The editorial board feels that this case is not a question of free speech. By refusing to grant the title of student group to VFL, the SGA is not forbidding group members from voicing their opinions. These students are still free to pray and protest at abortion clinics. They are still free to display photos of unborn babies and distribute rubber fetuses to passersby on N. Charles. They are not free, however, to engage in such activities under the sponsorship of the University with funding from the Student Activities Commission.
This case revolves instead around the fundamental duty of the University to protect its students from undue harassment. VFL is not appealing to the Judiciary Committee for the sake of freedom of speech.

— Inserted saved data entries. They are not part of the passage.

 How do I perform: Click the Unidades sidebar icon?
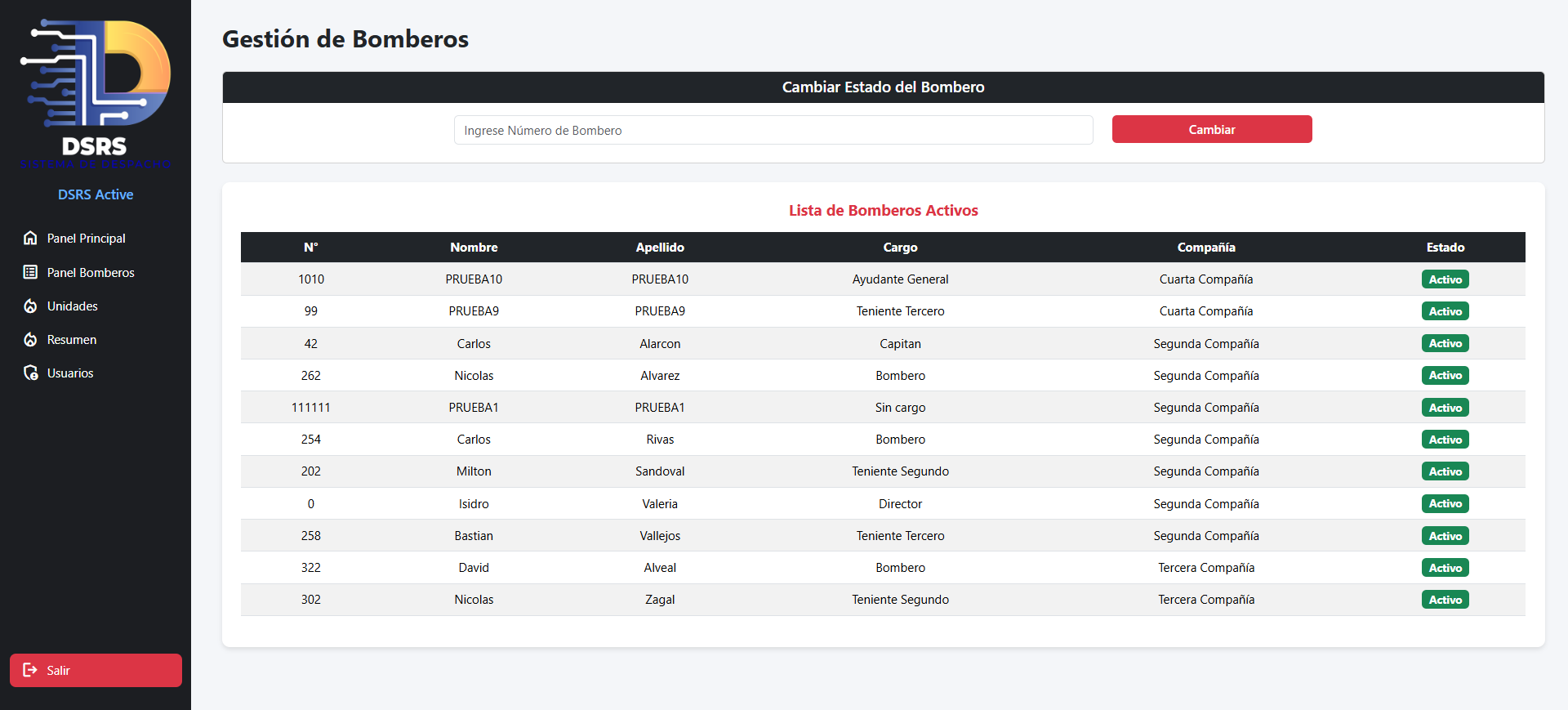(x=30, y=306)
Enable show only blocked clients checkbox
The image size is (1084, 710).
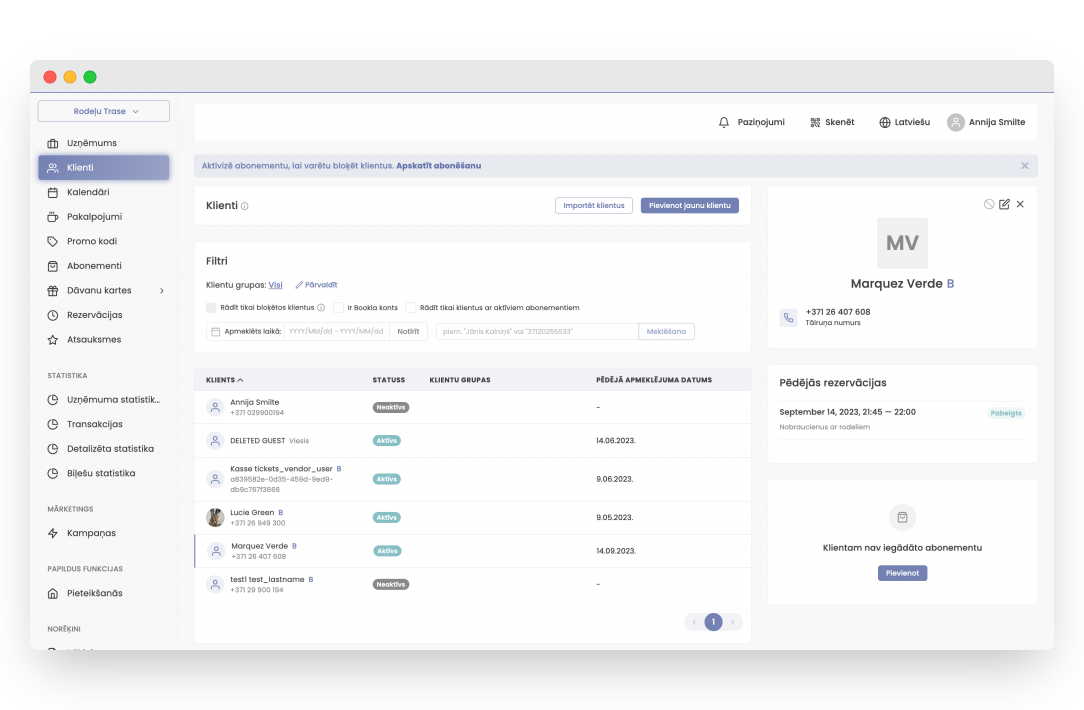(211, 308)
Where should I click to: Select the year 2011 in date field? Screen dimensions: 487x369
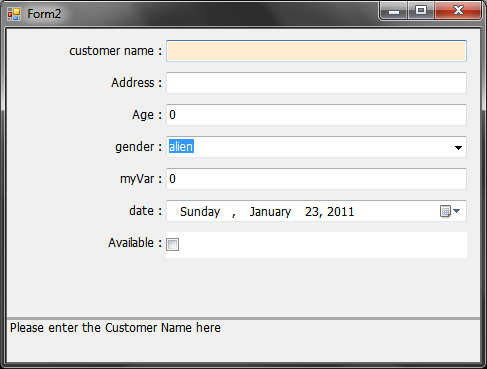coord(340,212)
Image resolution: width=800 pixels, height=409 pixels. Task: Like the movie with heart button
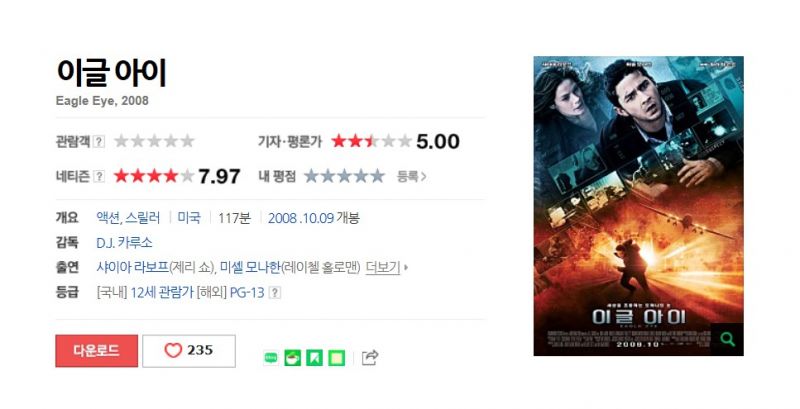pyautogui.click(x=189, y=351)
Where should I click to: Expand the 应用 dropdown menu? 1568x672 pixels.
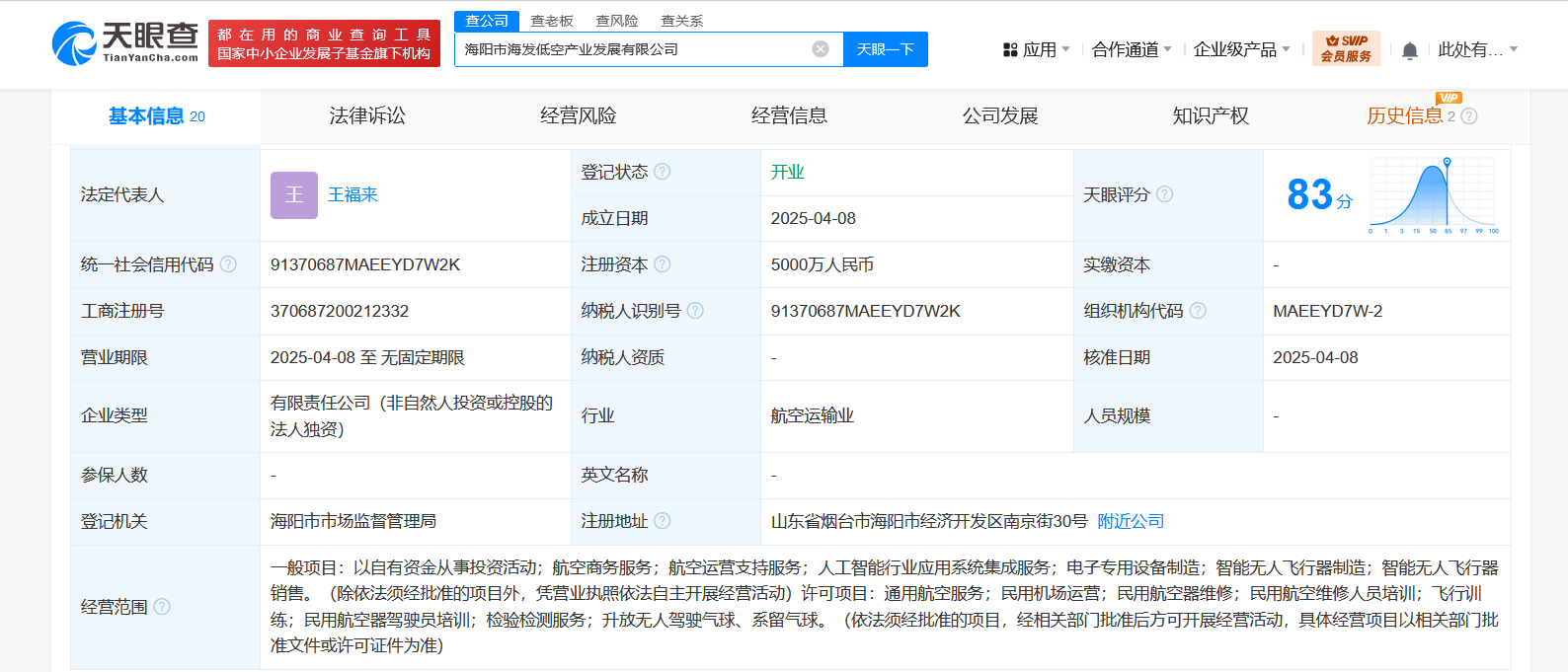pyautogui.click(x=1037, y=49)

It is applying, rather, to receive University sponsorship for potentially offensive behavior.
Rubber fetuses and plastered photos of aborted babies on the Breezeway infringe upon the University’s Anti-Harassment Policy, which precludes an activity which is “so severe or pervasive that it interferes with an individual’s work or academic performance or creates an intimidating, hostile or offensive working or academic environment.” Students at a private university on University-owned grounds should not be forced to view images of fetuses on school property.
The University ought always to promote tolerance and acceptance. It need not, however, provide funding and resources to those who wish to promote intolerance in the name of freedom of speech. Were the Judiciary to approve VFL, the group will likely have access to SAC funds and University vans which carry the Hopkins logo and name. The University should not allow its name to be associated with the restriction of abortion rights and harassment of students exercising their legal right to choose. Just as The News-Letter has discretion to deny the publication of articles which some might perceive as offensive, so too does the SGA have discretion to deny groups which will infringe upon the University’s established policies and obligations.
The editorial board commends the SGA for denying group status to VFL and urges the Judiciary Committee to uphold the SGA’s majority vote.